A ação da coligação de Bolsonaro anexou esse plano de trabalho, propondo que seja criada uma comissão técnica de especialistas na área, sem filiação a qualquer partido nem ligados à Justiça Eleitoral, para executar essas tarefas. A coligação listou seis etapas de verificação, basicamente para confirmar o mau funcionamento das urnas na geração dos arquivos de log, inclusive um erro, também relatado na ação, que poderia violar o sigilo do voto de eleitores – o IVL identificou nos logs que várias urnas travaram e tiveram de ser religadas, momento em que o log registrou o número do título ou o nome do eleitor que votava no momento da pane.

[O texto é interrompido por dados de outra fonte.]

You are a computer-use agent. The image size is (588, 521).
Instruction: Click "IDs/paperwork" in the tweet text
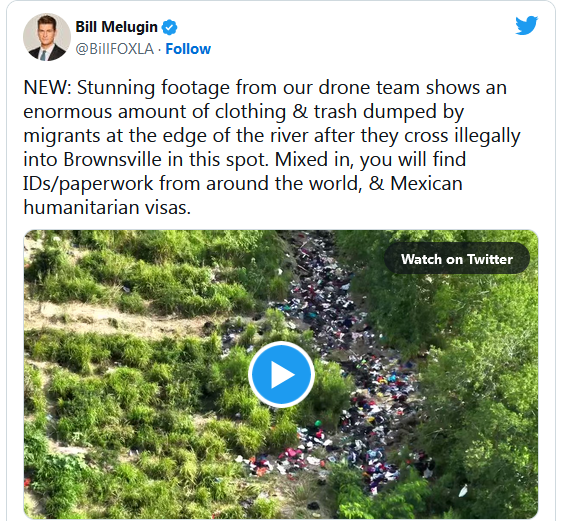(88, 184)
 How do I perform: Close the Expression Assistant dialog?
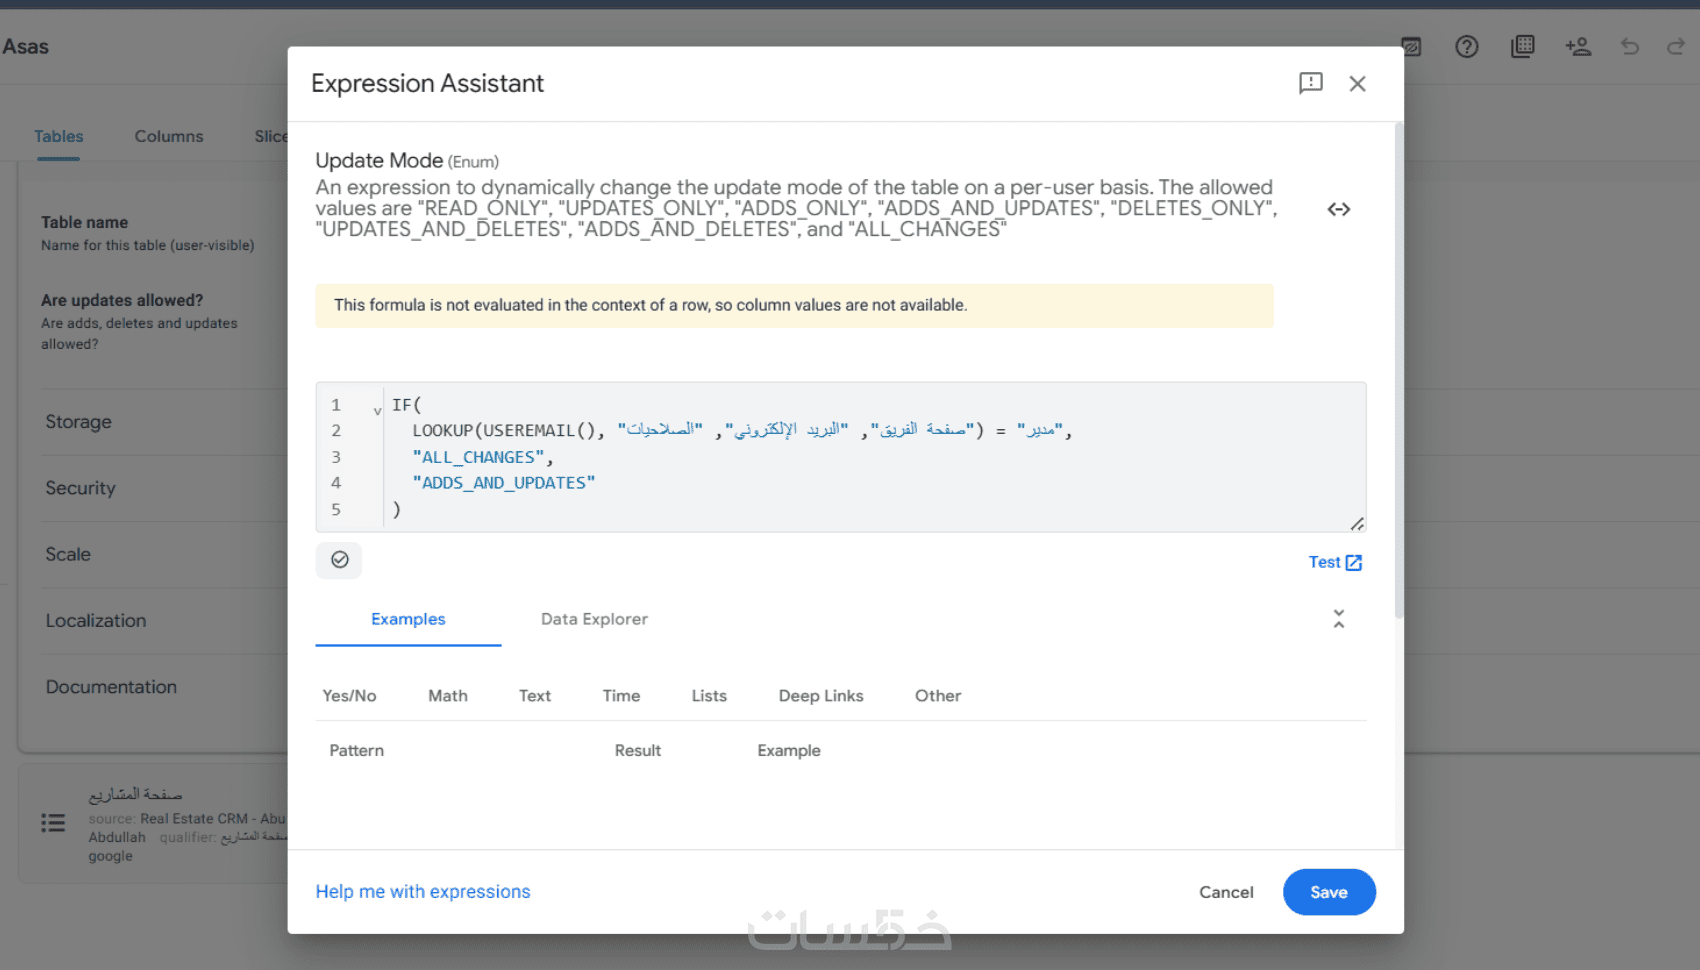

Quem vai conduzir a ação da coligação de Bolsonaro no TSE
Apesar de Alexandre de Moraes ter assumido a condução inicial da ação, o processo foi distribuído, por sorteio, para a relatoria da ministra Cármen Lúcia. Em tese, cabe a ela decidir sobre as próximas fases do caso no TSE.
Durante toda a campanha deste ano, a ministra atuou de forma bastante alinhada com o presidente da Corte e, em alguns momentos, em ações delicadas, não fez objeções quando ele decidiu em seu lugar.